- Tasks for this exercise -
1. Print everything in the passage on mortgage fraud and the Abacus CDO deal, from "Of course, the" down to "done anything wrong.".
2. Carry on the passage about mortgage fraud and the Abacus CDO deal from the point where it stops.

- Selected passage -
+--
Then came the switch: bank loan officers at the origination stage fraudulently concocted false applications with supporting credit and income evidence by cutting and pasting. Investment banks encouraged those banks to do it — and knowingly silenced their own staff who discovered the toxic mortgages that had been slipped in.
More on how the banks that originated the toxic mortgages and the banks that assembled the toxic CDOs engineered the fraud here.
A Real CDO Deal
In late 2006, John Paulson (no relation to Hank) approached Goldman Sachs to have it promote a CDO of residential back mortgage securities called Abacus 2007 AC-1, paying Goldman $15 million for its service. To give the image of independence, Goldman appointed ACA Management to select the mortgages. However, Paulson played a significant role in their selection. After the CDO was sold, Paulson bet that it would fail.
Of course, the CDO did tank and quickly. The client lost $1 billion. Paulson raked in, and kept, every cent of a billion profit on the deal.
Although it knew all, Goldman did not tell the purchaser of Paulson’s involvement in the selection of the mortgages and his bet against the CDO. Goldman defended its actions as this is the way business is done on Wall Street. It often has clients betting on opposite sides of a transaction. It didn’t see that it had done anything wrong.
The SEC charged Goldman and one low-level trader, the Fabulous Fab Tourre, a Frenchman living in London, England. We have a rare look at a banker’s sense of responsibility to client and country as his emails became part of the public record. Touree knew, indeed as all traders involved in arranging the CDOs must have known, they were, in his own words, ‘monstruosities’.
+--
- Dataset excerpts -
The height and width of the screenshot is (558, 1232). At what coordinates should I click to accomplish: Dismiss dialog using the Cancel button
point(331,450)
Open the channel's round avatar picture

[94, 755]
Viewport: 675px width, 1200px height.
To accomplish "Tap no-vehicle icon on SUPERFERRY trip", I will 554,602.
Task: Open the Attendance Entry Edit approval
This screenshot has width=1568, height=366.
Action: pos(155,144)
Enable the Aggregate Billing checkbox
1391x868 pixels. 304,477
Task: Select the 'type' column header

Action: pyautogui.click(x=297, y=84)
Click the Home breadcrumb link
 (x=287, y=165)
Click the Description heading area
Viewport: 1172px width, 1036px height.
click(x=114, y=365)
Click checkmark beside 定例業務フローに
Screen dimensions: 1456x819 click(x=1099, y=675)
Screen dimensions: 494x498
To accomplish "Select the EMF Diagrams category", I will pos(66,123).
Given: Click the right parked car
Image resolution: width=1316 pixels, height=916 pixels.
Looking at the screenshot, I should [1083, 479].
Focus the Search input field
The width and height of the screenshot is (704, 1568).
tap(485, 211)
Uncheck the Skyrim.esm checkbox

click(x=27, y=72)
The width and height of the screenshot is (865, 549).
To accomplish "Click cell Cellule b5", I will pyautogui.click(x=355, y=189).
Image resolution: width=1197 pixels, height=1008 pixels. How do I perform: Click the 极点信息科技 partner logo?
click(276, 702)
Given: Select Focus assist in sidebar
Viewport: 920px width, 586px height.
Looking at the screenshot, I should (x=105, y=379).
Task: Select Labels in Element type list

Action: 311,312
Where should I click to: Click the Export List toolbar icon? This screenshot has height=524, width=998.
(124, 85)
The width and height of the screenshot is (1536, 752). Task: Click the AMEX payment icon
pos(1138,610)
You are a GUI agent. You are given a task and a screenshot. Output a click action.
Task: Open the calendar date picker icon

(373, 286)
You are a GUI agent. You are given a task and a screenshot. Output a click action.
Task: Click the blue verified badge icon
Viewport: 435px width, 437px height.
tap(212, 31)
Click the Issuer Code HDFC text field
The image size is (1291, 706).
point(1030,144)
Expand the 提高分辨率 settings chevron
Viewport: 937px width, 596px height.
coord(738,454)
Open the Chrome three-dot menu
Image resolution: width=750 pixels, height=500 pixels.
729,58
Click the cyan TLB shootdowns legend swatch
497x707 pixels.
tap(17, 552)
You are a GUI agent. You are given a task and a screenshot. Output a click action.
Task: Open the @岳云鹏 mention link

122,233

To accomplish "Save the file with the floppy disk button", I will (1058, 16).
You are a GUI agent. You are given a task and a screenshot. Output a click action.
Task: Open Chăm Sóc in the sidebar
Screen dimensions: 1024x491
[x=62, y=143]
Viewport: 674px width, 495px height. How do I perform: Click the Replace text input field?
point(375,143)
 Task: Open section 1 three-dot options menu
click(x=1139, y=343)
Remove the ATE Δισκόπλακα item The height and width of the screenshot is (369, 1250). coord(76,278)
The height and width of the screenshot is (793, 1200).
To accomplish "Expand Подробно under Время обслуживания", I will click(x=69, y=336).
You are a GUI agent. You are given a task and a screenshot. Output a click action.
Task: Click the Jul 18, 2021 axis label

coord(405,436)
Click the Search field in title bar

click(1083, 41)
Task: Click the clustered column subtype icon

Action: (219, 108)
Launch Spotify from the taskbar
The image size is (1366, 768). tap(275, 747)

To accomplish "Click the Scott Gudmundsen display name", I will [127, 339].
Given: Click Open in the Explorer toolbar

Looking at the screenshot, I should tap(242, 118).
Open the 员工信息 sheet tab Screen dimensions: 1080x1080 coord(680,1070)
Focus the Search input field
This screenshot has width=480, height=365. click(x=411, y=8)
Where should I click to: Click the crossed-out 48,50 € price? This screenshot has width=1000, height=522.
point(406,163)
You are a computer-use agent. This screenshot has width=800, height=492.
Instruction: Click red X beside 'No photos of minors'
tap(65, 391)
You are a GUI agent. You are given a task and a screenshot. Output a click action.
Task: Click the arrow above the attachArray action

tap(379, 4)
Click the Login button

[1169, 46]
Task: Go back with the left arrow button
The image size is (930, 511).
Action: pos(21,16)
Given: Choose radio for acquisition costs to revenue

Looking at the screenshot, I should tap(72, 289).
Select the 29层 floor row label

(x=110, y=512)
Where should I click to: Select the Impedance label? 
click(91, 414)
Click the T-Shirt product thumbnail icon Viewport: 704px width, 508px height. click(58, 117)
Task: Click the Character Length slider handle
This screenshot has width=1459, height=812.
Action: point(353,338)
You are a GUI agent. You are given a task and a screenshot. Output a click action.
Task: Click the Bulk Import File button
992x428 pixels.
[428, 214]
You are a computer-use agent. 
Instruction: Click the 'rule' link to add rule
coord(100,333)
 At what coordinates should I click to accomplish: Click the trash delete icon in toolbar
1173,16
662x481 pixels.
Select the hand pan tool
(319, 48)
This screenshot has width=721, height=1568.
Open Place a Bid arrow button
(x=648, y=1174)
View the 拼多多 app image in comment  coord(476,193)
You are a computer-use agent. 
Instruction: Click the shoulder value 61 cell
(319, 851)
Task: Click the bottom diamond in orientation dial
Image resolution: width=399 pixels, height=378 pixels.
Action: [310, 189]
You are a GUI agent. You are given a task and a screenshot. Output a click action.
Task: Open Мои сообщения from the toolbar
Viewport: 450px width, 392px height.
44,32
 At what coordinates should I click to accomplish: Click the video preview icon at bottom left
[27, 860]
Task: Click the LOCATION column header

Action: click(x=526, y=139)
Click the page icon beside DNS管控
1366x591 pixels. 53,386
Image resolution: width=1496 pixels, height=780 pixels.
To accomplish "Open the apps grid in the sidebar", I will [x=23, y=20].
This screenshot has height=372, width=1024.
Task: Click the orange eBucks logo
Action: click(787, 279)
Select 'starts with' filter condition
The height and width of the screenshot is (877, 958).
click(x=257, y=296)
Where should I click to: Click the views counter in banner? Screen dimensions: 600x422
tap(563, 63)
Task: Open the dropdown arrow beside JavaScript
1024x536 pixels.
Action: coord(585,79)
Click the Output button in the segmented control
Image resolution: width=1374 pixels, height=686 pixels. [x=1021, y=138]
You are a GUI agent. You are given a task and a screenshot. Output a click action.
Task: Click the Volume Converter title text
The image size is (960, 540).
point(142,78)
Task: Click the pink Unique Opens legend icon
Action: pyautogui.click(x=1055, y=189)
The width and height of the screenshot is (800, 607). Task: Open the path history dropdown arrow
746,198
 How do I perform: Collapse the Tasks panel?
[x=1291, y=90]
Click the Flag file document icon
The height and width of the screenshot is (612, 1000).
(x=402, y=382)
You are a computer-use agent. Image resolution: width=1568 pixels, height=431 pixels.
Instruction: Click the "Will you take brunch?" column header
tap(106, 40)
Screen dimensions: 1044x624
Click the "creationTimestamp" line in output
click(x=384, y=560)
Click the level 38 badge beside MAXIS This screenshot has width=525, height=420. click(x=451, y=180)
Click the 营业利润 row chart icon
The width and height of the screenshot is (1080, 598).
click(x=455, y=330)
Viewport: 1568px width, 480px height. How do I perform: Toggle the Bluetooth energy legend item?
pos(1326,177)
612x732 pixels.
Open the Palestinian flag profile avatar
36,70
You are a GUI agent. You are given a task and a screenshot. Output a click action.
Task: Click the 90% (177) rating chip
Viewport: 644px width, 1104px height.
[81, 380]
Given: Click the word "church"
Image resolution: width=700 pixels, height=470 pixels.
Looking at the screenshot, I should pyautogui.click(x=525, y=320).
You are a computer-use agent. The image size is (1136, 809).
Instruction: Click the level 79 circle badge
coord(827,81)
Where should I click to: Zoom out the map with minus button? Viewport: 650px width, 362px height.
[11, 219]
+--
- Expected results -
1.
Of course, the CDO did tank and quickly. The client lost $1 billion. Paulson raked in, and kept, every cent of a billion profit on the deal.
Although it knew all, Goldman did not tell the purchaser of Paulson’s involvement in the selection of the mortgages and his bet against the CDO. Goldman defended its actions as this is the way business is done on Wall Street. It often has clients betting on opposite sides of a transaction. It didn’t see that it had done anything wrong.

2.
23 January 2007
“…More and more leverage in the system, the entire system is about to crumble any moment…the only potential survivor the fabulous Fab (as Mitch would kindly call me, even though there is nothing fabulous abt me…) standing in the middle of all these complex, highly levered, exotic trades he created without necessarily understanding all the implications of those monstruosities!!!”
(The senior partner, Mitch, mentioned above was not charged with any wrongdoing.)
There is no doubt that the bankers who created these increasingly complex CDOs well understood that the investments had little actual value.
29 January 2007
“When I think that I had some input into the creation of this product (which by the way is a product of pure intellectual masturbation, the type of thing which you invent telling yourself: “Well, what if we created a ‘thing’, which has no purpose, which is absolutely conceptual and highly theoretical and which nobody knows how to price?”) it sickens the heart to see it shot down in mid-flight…It’s a little like Frankenstein turning against his own inventor ;)”
And this banker felt not the slightest twinge of conscience knowingly selling these toxic investments to pension funds. To the contrary, it found it humorous.
13 June 2007
“Just made it to the country of your favorite clients [Belgians]!!! I’m managed to sell a few abacus bonds to widows and orphans that I ran into at the airport…”
This curious sense of ethics was not confined to the banker community. There was a lot of sympathy in the media for Tourre. In response to the conviction, law professor Hilary Sale remarked, “But poor Fabrice. You have to kind of feel bad for him; he was just a kid.”
He was a 39 year old kid who since 2001 earned millions knowingly selling toxic CDOs, often to pension funds, and, in 2007, had taken home $1.7 million. His fine, $825,000, was about half of only that one year’s compensation.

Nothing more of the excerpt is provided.